Works great for any type of game or basic productivity (sooo much screen space for windows). FPS are fine but I am single player only, so whatever neglible input lag is there would never have mattered to me anyway. For games that are too taxing you can always go down to 1080p scaled up.

If you’re expecting to read at all on the 4K monitor make sure it is Chroma 4:4:4 - I didn’t know this ahead of time and lucked on that the one I had already had this, which apparently makes reading text migraine free.

A good alternative is an ultrawide monitor, which uses a slightly lower resolution and thus is easier on the system. I have a 34" I’ve been using for 2 years, and found it great for games and work. We’ve recently moved which prompted me to mix it up with trying to make the main TV also my main monitor, and if I still like it in a month I’ll sell the ultrawide (we’re in a consolidating mode recently). But ultrawide is highly recommended if you’re mostly in the market for a monitor, not TV.

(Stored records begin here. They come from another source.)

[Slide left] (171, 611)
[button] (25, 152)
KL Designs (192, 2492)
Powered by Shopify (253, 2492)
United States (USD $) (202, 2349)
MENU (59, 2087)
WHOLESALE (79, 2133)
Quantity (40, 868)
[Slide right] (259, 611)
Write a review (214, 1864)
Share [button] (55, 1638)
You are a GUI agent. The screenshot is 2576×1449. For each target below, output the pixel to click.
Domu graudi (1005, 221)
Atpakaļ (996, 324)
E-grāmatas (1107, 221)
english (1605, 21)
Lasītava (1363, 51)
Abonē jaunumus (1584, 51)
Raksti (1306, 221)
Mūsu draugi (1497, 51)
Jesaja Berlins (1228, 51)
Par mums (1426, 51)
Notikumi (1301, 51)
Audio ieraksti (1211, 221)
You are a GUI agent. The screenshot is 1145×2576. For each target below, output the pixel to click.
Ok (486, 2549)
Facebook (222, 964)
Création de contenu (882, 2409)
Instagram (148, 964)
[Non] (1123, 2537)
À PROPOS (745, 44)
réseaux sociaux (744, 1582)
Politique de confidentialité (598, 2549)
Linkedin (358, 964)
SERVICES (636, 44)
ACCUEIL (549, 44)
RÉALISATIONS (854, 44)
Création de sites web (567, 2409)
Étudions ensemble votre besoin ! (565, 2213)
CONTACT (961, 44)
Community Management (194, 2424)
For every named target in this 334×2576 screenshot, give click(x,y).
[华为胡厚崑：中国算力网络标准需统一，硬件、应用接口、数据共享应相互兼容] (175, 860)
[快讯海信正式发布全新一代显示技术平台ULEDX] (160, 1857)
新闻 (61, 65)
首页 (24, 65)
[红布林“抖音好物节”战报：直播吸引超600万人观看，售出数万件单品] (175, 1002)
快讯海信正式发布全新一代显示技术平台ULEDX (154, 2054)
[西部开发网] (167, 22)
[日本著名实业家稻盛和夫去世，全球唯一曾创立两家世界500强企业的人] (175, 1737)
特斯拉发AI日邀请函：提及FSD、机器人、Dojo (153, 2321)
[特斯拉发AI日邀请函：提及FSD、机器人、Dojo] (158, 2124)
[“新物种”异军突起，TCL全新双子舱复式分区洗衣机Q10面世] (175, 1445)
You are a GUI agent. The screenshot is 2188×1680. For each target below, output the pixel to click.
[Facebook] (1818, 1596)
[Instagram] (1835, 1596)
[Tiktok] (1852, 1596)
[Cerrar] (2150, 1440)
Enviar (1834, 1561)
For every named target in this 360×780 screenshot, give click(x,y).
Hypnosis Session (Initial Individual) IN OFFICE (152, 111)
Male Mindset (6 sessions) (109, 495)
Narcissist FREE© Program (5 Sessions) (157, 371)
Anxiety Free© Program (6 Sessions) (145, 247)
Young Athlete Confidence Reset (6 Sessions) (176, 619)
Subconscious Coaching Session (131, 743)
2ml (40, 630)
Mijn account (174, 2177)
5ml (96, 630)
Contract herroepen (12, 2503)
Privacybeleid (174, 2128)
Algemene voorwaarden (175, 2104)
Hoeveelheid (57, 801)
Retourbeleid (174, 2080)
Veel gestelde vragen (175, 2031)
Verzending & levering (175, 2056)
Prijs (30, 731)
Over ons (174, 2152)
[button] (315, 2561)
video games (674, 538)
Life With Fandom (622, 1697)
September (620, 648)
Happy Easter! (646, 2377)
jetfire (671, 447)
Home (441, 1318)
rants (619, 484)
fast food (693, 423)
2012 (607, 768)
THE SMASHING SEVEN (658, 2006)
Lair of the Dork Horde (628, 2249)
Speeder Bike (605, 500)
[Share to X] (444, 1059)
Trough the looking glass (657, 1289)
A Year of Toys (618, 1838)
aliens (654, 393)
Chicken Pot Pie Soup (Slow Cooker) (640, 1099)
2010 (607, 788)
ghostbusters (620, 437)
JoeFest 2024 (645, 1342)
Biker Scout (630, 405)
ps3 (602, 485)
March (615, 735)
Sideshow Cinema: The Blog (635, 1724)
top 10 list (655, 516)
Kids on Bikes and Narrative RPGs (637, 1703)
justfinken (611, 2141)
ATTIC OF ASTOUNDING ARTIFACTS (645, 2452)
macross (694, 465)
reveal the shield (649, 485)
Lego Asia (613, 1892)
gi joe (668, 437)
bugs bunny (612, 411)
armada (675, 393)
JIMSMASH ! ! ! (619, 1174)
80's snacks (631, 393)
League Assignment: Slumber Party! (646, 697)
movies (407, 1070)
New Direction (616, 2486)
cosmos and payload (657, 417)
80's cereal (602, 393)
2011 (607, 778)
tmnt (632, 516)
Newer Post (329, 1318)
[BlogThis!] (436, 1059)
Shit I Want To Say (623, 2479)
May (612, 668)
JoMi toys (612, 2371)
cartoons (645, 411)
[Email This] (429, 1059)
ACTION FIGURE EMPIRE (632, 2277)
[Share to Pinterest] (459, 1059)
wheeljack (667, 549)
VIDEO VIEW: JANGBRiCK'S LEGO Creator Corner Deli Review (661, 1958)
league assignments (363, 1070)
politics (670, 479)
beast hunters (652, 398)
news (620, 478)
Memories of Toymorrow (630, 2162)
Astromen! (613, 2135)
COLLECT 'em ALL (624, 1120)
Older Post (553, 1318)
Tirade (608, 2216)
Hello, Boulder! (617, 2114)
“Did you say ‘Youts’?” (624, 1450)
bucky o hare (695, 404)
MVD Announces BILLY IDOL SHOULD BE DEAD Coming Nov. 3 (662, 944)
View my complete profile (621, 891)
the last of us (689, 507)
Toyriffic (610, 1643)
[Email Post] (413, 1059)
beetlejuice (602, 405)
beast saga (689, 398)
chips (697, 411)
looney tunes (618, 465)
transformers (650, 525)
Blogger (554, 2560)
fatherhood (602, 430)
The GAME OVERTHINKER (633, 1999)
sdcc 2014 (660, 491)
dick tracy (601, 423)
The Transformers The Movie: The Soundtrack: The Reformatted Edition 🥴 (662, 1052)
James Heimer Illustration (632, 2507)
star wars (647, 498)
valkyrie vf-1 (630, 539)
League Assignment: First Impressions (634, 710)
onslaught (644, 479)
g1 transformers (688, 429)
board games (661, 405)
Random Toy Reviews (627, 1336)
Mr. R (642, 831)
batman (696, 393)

Yeah, I know this 2080 Ti will power this gorgeous ASUS 1440p 165hz monitor well for years to come.

OK, sticking with what I have now, thanks for the advice

Depends on the game. Do you want to play Total War? No way. Do you want to play Civ? That’s fine.

I play 4k on a 1070. It’s fine. I don’t seem to be frame rate sensitive.

No one is until they start gaming with high frames - then you can’t go back.

I’d say the same for 4K.

Depends on backlog. I just went through Dark Souls 3 in 4k with a 2070 and it was glorious.

If you have a ton of games still to play that are a few years old, I would highly recommend going 4k.

I hope they fix Outlook / Windows Mail. I can’t tell you how many messages just disappear into the void, and I hate the threaded view that buries messages inside other messages. Like, I need three or four different computers downloading Outlook to make sure that a message that has disappeared on one hasn’t disappeared on the other. Dealing with this right now, super annoying. Literally just a list of messages with no filtering, please.